I would do it this way:

`dd if=/dev/urandom count=1 2>/dev/null | grep --binary-files=text -o '[[:print:]]' | head -n 30 | tr -d '\n'; echo`


----------



## free-and-bsd (May 26, 2016)

Thank you, that works!

However, it's not just grep, the same happens with bare `strings /dev/urandom` command -- no output at all, just wait. Only `cat /dev/urandom` gives off symbols.


----------



## kpa (May 26, 2016)

I just noticed that you might get some non-ASCII characters as well with my solution depending on your locale and that's not good for passwords.
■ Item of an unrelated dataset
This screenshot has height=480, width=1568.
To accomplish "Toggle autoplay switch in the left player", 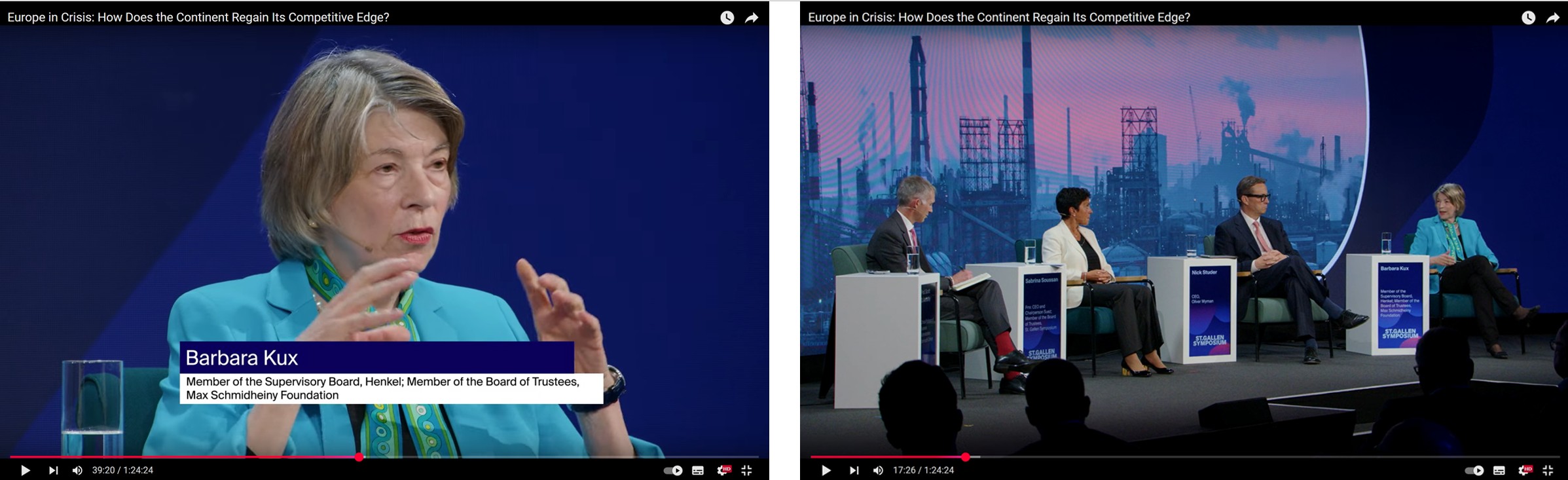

This should work better:

`dd if=/dev/urandom count=1 2>/dev/null | env LC_ALL=C grep --binary-files=text -o '[[:print:]]' | head -n 30 | tr -d '\n'; echo`


----------



## usdmatt (May 26, 2016)

On one of my 10.x systems I get a GNU page if I run man strings, with references to binutils and FSF Inc. On 11 I get a completely different man page which suggests the GNU strings has been replaced (probably as part of the work to remove GNU code from FreeBSD). That might have something to do with it...

Edit: Interestingly enough it seems to produce output if you use the -a option, although it doesn't make a huge amount of sense to me based on the description of that option in the man page.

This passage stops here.